TASK ITEM »
Everything from the line containing "Screen dimensions: 2159x1080" through the end of the data below should be copied exactly, with no other lines.

——

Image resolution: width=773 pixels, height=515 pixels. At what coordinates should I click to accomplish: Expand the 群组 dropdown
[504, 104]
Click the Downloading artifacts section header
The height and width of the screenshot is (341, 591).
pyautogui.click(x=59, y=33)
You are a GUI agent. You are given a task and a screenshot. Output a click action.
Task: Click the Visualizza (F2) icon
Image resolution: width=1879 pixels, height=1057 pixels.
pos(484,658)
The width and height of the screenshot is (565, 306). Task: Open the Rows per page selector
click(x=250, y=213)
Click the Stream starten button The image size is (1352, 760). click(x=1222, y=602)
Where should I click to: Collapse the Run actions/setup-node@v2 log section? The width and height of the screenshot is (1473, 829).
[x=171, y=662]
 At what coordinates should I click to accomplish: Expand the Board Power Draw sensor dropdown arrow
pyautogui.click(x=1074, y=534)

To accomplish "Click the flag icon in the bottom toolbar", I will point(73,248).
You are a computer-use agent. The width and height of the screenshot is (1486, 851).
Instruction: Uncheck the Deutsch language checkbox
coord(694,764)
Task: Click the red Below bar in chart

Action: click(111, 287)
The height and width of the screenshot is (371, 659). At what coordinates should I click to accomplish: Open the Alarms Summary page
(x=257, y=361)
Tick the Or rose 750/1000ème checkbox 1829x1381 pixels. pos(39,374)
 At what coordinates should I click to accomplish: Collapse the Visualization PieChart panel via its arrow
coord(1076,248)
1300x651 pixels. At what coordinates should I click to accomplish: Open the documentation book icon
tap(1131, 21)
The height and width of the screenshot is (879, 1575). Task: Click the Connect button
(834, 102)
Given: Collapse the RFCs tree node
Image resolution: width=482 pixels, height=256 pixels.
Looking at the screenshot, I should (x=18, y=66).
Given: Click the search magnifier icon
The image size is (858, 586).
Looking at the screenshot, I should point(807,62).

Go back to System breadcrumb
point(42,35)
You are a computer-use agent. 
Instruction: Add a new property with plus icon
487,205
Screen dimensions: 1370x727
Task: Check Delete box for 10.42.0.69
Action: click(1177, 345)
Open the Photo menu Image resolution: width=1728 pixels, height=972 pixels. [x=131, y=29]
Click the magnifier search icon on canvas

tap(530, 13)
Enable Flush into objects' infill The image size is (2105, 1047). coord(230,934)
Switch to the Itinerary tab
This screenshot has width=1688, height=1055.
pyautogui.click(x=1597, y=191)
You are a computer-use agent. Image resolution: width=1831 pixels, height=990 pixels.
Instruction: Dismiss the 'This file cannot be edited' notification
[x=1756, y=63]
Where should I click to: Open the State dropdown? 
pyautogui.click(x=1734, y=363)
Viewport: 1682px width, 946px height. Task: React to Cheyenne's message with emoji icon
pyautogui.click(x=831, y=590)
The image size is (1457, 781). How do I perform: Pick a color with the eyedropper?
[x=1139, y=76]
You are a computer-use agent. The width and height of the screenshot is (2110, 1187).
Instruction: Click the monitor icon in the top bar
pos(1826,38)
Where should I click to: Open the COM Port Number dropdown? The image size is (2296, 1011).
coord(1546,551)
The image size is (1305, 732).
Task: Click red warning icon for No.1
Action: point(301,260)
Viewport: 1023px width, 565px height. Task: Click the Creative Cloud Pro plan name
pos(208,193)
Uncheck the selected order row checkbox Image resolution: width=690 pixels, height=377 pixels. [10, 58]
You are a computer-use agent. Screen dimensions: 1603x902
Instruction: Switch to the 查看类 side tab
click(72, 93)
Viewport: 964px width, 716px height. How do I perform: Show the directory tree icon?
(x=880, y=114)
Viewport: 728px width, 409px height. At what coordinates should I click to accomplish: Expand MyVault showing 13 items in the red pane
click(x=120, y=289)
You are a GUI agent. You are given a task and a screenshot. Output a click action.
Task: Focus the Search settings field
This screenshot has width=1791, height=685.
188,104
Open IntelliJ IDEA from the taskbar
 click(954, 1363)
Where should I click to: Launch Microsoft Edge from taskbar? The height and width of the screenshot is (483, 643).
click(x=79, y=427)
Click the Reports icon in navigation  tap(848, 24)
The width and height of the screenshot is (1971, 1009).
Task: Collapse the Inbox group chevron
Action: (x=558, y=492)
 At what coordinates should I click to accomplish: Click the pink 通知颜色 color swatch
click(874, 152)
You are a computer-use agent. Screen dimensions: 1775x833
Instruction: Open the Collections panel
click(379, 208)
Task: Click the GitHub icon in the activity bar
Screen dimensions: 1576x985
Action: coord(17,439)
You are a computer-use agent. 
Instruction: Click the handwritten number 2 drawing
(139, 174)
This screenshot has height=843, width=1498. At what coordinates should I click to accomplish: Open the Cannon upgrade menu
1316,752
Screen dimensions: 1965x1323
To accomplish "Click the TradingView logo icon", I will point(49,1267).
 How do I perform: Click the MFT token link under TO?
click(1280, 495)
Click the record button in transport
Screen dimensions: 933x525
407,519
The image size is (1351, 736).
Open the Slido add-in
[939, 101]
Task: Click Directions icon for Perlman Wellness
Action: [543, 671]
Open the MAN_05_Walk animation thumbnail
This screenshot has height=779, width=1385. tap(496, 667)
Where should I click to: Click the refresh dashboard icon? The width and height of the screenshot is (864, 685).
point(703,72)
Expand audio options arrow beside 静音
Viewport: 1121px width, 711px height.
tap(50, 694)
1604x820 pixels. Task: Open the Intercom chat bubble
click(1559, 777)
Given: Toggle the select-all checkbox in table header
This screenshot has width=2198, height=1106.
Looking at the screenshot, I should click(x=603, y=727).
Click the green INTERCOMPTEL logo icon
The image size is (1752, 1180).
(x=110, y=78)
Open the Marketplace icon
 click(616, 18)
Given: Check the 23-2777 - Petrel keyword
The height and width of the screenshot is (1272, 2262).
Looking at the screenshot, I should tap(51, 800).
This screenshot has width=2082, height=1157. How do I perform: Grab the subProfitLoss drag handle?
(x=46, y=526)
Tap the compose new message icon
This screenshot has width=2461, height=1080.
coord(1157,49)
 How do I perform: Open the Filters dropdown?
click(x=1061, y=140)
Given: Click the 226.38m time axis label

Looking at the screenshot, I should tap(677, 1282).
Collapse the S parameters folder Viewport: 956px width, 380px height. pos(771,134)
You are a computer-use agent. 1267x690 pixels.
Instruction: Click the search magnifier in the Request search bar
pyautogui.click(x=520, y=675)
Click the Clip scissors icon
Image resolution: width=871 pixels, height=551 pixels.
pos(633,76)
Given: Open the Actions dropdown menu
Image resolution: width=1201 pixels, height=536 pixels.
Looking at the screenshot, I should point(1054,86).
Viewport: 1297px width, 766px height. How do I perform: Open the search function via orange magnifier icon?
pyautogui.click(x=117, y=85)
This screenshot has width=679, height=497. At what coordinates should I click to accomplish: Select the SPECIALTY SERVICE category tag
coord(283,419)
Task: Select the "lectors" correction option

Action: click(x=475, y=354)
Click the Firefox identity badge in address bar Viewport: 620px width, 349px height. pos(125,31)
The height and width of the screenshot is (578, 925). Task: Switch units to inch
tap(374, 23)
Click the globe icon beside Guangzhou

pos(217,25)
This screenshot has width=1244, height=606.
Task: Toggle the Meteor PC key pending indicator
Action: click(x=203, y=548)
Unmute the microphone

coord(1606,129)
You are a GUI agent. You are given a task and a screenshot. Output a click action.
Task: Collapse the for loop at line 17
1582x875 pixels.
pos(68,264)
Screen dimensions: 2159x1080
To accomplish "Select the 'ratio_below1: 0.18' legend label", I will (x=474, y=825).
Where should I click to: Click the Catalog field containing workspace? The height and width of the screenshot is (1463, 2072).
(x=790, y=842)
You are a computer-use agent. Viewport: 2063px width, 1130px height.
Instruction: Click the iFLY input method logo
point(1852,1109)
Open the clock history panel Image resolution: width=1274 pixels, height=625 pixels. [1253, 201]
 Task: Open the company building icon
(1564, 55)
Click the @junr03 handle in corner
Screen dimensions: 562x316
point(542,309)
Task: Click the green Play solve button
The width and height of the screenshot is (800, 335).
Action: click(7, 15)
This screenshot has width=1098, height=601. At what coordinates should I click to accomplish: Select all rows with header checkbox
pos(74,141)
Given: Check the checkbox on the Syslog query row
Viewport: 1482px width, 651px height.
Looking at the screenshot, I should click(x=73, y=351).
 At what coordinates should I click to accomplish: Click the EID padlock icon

——

OUTPUT »
Screen dimensions: 2159x1080
To accomplish "Select the 'ratio_below1: 0.18' legend label", I will (x=474, y=825).
Where should I click to: Click the Catalog field containing workspace? The height and width of the screenshot is (1463, 2072).
(x=790, y=842)
You are a computer-use agent. Viewport: 2063px width, 1130px height.
Instruction: Click the iFLY input method logo
point(1852,1109)
Open the clock history panel Image resolution: width=1274 pixels, height=625 pixels. [1253, 201]
 Task: Open the company building icon
(1564, 55)
Click the @junr03 handle in corner
Screen dimensions: 562x316
point(542,309)
Task: Click the green Play solve button
The width and height of the screenshot is (800, 335).
Action: click(7, 15)
This screenshot has width=1098, height=601. At what coordinates should I click to accomplish: Select all rows with header checkbox
pos(74,141)
Given: Check the checkbox on the Syslog query row
Viewport: 1482px width, 651px height.
Looking at the screenshot, I should click(x=73, y=351).
 At what coordinates should I click to accomplish: Click the EID padlock icon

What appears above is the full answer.